Data records
###

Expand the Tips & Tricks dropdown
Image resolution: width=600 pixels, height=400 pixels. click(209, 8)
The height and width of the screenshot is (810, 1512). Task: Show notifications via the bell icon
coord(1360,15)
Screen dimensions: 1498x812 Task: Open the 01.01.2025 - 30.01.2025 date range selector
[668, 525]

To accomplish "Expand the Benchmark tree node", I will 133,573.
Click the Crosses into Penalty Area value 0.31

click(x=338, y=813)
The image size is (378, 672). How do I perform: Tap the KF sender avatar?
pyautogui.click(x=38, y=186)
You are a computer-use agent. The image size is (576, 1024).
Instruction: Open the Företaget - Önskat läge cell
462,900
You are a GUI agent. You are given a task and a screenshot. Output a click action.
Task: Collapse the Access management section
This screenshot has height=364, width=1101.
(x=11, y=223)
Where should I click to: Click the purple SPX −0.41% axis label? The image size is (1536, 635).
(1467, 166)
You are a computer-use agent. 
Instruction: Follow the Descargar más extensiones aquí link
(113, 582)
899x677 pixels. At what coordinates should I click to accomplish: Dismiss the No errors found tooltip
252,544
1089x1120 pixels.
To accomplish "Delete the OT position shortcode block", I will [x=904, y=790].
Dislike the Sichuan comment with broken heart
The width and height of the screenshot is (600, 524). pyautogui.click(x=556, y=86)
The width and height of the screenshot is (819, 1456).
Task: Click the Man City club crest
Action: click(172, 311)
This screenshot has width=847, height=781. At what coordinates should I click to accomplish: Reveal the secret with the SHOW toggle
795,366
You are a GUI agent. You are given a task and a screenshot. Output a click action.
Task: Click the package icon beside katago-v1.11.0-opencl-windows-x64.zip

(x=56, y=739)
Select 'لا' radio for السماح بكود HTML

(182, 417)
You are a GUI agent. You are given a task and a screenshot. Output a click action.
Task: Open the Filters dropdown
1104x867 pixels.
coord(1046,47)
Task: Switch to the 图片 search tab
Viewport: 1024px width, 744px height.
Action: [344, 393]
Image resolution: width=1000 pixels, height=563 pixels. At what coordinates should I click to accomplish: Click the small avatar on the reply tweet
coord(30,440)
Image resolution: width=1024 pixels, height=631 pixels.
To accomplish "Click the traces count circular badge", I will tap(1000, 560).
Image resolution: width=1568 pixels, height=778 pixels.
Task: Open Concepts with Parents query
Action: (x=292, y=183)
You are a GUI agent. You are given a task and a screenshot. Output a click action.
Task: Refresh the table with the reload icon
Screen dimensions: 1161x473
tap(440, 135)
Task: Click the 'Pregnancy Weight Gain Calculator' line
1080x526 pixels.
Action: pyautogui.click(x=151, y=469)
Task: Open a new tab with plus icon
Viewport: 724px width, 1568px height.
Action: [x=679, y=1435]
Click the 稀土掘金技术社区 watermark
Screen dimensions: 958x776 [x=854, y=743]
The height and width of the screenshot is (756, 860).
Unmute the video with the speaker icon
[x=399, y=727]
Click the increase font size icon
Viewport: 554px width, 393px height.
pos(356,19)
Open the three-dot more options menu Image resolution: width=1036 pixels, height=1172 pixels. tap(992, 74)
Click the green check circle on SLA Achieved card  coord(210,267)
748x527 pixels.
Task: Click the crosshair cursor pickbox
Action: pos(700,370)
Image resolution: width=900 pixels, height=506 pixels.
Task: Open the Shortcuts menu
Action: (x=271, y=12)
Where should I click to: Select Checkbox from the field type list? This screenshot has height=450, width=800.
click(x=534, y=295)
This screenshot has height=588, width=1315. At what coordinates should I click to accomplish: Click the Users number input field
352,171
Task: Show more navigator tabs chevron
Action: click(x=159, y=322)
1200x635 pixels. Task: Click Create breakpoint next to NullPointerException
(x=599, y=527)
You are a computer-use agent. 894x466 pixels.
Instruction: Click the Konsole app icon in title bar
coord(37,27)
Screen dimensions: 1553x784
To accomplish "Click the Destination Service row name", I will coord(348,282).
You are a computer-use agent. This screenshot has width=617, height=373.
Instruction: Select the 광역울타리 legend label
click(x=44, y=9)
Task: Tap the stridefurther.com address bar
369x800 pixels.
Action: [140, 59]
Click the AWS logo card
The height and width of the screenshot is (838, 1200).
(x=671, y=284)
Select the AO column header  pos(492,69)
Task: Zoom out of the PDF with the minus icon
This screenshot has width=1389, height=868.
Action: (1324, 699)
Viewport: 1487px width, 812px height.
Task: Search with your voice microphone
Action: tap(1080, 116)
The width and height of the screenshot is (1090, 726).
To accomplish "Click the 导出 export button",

###

§ Work order:
Your answer should repeat every entry exactly.

§ Answer for the task:
Expand the Tips & Tricks dropdown
Image resolution: width=600 pixels, height=400 pixels. click(209, 8)
The height and width of the screenshot is (810, 1512). Task: Show notifications via the bell icon
coord(1360,15)
Screen dimensions: 1498x812 Task: Open the 01.01.2025 - 30.01.2025 date range selector
[668, 525]

To accomplish "Expand the Benchmark tree node", I will 133,573.
Click the Crosses into Penalty Area value 0.31

click(x=338, y=813)
The image size is (378, 672). How do I perform: Tap the KF sender avatar?
pyautogui.click(x=38, y=186)
You are a computer-use agent. The image size is (576, 1024).
Instruction: Open the Företaget - Önskat läge cell
462,900
You are a GUI agent. You are given a task and a screenshot. Output a click action.
Task: Collapse the Access management section
This screenshot has height=364, width=1101.
(x=11, y=223)
Where should I click to: Click the purple SPX −0.41% axis label? The image size is (1536, 635).
(1467, 166)
You are a computer-use agent. 
Instruction: Follow the Descargar más extensiones aquí link
(113, 582)
899x677 pixels. At what coordinates should I click to accomplish: Dismiss the No errors found tooltip
252,544
1089x1120 pixels.
To accomplish "Delete the OT position shortcode block", I will [x=904, y=790].
Dislike the Sichuan comment with broken heart
The width and height of the screenshot is (600, 524). pyautogui.click(x=556, y=86)
The width and height of the screenshot is (819, 1456).
Task: Click the Man City club crest
Action: click(172, 311)
This screenshot has width=847, height=781. At what coordinates should I click to accomplish: Reveal the secret with the SHOW toggle
795,366
You are a GUI agent. You are given a task and a screenshot. Output a click action.
Task: Click the package icon beside katago-v1.11.0-opencl-windows-x64.zip

(x=56, y=739)
Select 'لا' radio for السماح بكود HTML

(182, 417)
You are a GUI agent. You are given a task and a screenshot. Output a click action.
Task: Open the Filters dropdown
1104x867 pixels.
coord(1046,47)
Task: Switch to the 图片 search tab
Viewport: 1024px width, 744px height.
Action: [344, 393]
Image resolution: width=1000 pixels, height=563 pixels. At what coordinates should I click to accomplish: Click the small avatar on the reply tweet
coord(30,440)
Image resolution: width=1024 pixels, height=631 pixels.
To accomplish "Click the traces count circular badge", I will tap(1000, 560).
Image resolution: width=1568 pixels, height=778 pixels.
Task: Open Concepts with Parents query
Action: (x=292, y=183)
You are a GUI agent. You are given a task and a screenshot. Output a click action.
Task: Refresh the table with the reload icon
Screen dimensions: 1161x473
tap(440, 135)
Task: Click the 'Pregnancy Weight Gain Calculator' line
1080x526 pixels.
Action: pyautogui.click(x=151, y=469)
Task: Open a new tab with plus icon
Viewport: 724px width, 1568px height.
Action: [x=679, y=1435]
Click the 稀土掘金技术社区 watermark
Screen dimensions: 958x776 [x=854, y=743]
The height and width of the screenshot is (756, 860).
Unmute the video with the speaker icon
[x=399, y=727]
Click the increase font size icon
Viewport: 554px width, 393px height.
pos(356,19)
Open the three-dot more options menu Image resolution: width=1036 pixels, height=1172 pixels. tap(992, 74)
Click the green check circle on SLA Achieved card  coord(210,267)
748x527 pixels.
Task: Click the crosshair cursor pickbox
Action: pos(700,370)
Image resolution: width=900 pixels, height=506 pixels.
Task: Open the Shortcuts menu
Action: (x=271, y=12)
Where should I click to: Select Checkbox from the field type list? This screenshot has height=450, width=800.
click(x=534, y=295)
This screenshot has height=588, width=1315. At what coordinates should I click to accomplish: Click the Users number input field
352,171
Task: Show more navigator tabs chevron
Action: click(x=159, y=322)
1200x635 pixels. Task: Click Create breakpoint next to NullPointerException
(x=599, y=527)
You are a computer-use agent. 894x466 pixels.
Instruction: Click the Konsole app icon in title bar
coord(37,27)
Screen dimensions: 1553x784
To accomplish "Click the Destination Service row name", I will coord(348,282).
You are a computer-use agent. This screenshot has width=617, height=373.
Instruction: Select the 광역울타리 legend label
click(x=44, y=9)
Task: Tap the stridefurther.com address bar
369x800 pixels.
Action: [140, 59]
Click the AWS logo card
The height and width of the screenshot is (838, 1200).
(x=671, y=284)
Select the AO column header  pos(492,69)
Task: Zoom out of the PDF with the minus icon
This screenshot has width=1389, height=868.
Action: (1324, 699)
Viewport: 1487px width, 812px height.
Task: Search with your voice microphone
Action: tap(1080, 116)
The width and height of the screenshot is (1090, 726).
To accomplish "Click the 导出 export button",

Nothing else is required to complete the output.